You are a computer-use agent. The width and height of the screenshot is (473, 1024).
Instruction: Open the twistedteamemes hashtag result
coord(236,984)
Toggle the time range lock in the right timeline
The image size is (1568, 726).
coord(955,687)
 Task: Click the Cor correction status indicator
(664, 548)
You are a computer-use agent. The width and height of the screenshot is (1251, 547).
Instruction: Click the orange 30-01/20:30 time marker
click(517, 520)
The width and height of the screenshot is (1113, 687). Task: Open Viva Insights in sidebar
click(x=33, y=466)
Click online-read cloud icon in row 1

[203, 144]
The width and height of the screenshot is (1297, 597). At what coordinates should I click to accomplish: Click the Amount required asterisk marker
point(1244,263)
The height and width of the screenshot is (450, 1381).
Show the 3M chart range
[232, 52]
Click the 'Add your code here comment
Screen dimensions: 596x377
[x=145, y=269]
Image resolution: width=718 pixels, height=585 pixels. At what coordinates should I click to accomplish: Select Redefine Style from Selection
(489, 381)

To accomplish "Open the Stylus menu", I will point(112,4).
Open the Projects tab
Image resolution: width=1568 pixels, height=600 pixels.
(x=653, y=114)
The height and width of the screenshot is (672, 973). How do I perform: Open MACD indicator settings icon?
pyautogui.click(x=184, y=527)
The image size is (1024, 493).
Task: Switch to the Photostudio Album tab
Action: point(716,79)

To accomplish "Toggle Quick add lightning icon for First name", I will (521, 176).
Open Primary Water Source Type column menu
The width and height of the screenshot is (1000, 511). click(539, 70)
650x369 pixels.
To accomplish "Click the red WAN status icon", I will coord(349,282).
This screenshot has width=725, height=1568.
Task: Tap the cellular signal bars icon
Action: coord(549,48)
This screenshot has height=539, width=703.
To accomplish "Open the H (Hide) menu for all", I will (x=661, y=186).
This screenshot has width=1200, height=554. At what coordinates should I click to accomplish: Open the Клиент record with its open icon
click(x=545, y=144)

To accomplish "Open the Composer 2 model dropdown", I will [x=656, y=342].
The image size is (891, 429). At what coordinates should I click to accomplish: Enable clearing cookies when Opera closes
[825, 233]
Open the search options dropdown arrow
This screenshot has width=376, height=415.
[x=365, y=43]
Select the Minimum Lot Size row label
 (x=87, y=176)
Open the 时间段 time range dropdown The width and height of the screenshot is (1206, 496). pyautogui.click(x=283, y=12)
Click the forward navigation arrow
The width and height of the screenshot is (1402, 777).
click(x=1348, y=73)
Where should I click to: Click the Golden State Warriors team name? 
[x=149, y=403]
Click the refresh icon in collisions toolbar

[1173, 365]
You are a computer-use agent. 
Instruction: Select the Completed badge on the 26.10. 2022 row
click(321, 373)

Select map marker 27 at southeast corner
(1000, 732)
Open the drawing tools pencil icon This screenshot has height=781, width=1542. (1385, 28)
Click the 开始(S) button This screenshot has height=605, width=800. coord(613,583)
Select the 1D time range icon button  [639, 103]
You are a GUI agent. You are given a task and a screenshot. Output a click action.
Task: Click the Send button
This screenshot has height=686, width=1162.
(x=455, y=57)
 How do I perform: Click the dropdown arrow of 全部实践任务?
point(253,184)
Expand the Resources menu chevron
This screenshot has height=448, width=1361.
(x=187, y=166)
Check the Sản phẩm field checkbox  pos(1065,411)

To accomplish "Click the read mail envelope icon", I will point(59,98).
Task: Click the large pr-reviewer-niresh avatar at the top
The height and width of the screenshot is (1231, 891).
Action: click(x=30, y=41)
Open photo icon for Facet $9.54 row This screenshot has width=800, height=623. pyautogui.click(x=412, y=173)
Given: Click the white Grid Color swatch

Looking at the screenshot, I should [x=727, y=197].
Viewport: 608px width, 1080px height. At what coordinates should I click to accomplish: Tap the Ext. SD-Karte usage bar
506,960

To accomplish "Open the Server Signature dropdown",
* * * * * * * * *
_What is being asked_
Reproduce each entry precisely, so that nothing differs from the original.

_Task response_
You are a computer-use agent. The width and height of the screenshot is (473, 1024).
Instruction: Open the twistedteamemes hashtag result
coord(236,984)
Toggle the time range lock in the right timeline
The image size is (1568, 726).
coord(955,687)
 Task: Click the Cor correction status indicator
(664, 548)
You are a computer-use agent. The width and height of the screenshot is (1251, 547).
Instruction: Click the orange 30-01/20:30 time marker
click(517, 520)
The width and height of the screenshot is (1113, 687). Task: Open Viva Insights in sidebar
click(x=33, y=466)
Click online-read cloud icon in row 1

[203, 144]
The width and height of the screenshot is (1297, 597). At what coordinates should I click to accomplish: Click the Amount required asterisk marker
point(1244,263)
The height and width of the screenshot is (450, 1381).
Show the 3M chart range
[232, 52]
Click the 'Add your code here comment
Screen dimensions: 596x377
[x=145, y=269]
Image resolution: width=718 pixels, height=585 pixels. At what coordinates should I click to accomplish: Select Redefine Style from Selection
(489, 381)

To accomplish "Open the Stylus menu", I will point(112,4).
Open the Projects tab
Image resolution: width=1568 pixels, height=600 pixels.
(x=653, y=114)
The height and width of the screenshot is (672, 973). How do I perform: Open MACD indicator settings icon?
pyautogui.click(x=184, y=527)
The image size is (1024, 493).
Task: Switch to the Photostudio Album tab
Action: point(716,79)

To accomplish "Toggle Quick add lightning icon for First name", I will (521, 176).
Open Primary Water Source Type column menu
The width and height of the screenshot is (1000, 511). click(539, 70)
650x369 pixels.
To accomplish "Click the red WAN status icon", I will coord(349,282).
This screenshot has width=725, height=1568.
Task: Tap the cellular signal bars icon
Action: coord(549,48)
This screenshot has height=539, width=703.
To accomplish "Open the H (Hide) menu for all", I will (x=661, y=186).
This screenshot has width=1200, height=554. At what coordinates should I click to accomplish: Open the Клиент record with its open icon
click(x=545, y=144)

To accomplish "Open the Composer 2 model dropdown", I will [x=656, y=342].
The image size is (891, 429). At what coordinates should I click to accomplish: Enable clearing cookies when Opera closes
[825, 233]
Open the search options dropdown arrow
This screenshot has width=376, height=415.
[x=365, y=43]
Select the Minimum Lot Size row label
 (x=87, y=176)
Open the 时间段 time range dropdown The width and height of the screenshot is (1206, 496). pyautogui.click(x=283, y=12)
Click the forward navigation arrow
The width and height of the screenshot is (1402, 777).
click(x=1348, y=73)
Where should I click to: Click the Golden State Warriors team name? 
[x=149, y=403]
Click the refresh icon in collisions toolbar

[1173, 365]
You are a computer-use agent. 
Instruction: Select the Completed badge on the 26.10. 2022 row
click(321, 373)

Select map marker 27 at southeast corner
(1000, 732)
Open the drawing tools pencil icon This screenshot has height=781, width=1542. (1385, 28)
Click the 开始(S) button This screenshot has height=605, width=800. coord(613,583)
Select the 1D time range icon button  [639, 103]
You are a GUI agent. You are given a task and a screenshot. Output a click action.
Task: Click the Send button
This screenshot has height=686, width=1162.
(x=455, y=57)
 How do I perform: Click the dropdown arrow of 全部实践任务?
point(253,184)
Expand the Resources menu chevron
This screenshot has height=448, width=1361.
(x=187, y=166)
Check the Sản phẩm field checkbox  pos(1065,411)

To accomplish "Click the read mail envelope icon", I will point(59,98).
Task: Click the large pr-reviewer-niresh avatar at the top
The height and width of the screenshot is (1231, 891).
Action: click(x=30, y=41)
Open photo icon for Facet $9.54 row This screenshot has width=800, height=623. pyautogui.click(x=412, y=173)
Given: Click the white Grid Color swatch

Looking at the screenshot, I should [x=727, y=197].
Viewport: 608px width, 1080px height. At what coordinates should I click to accomplish: Tap the Ext. SD-Karte usage bar
506,960

To accomplish "Open the Server Signature dropdown",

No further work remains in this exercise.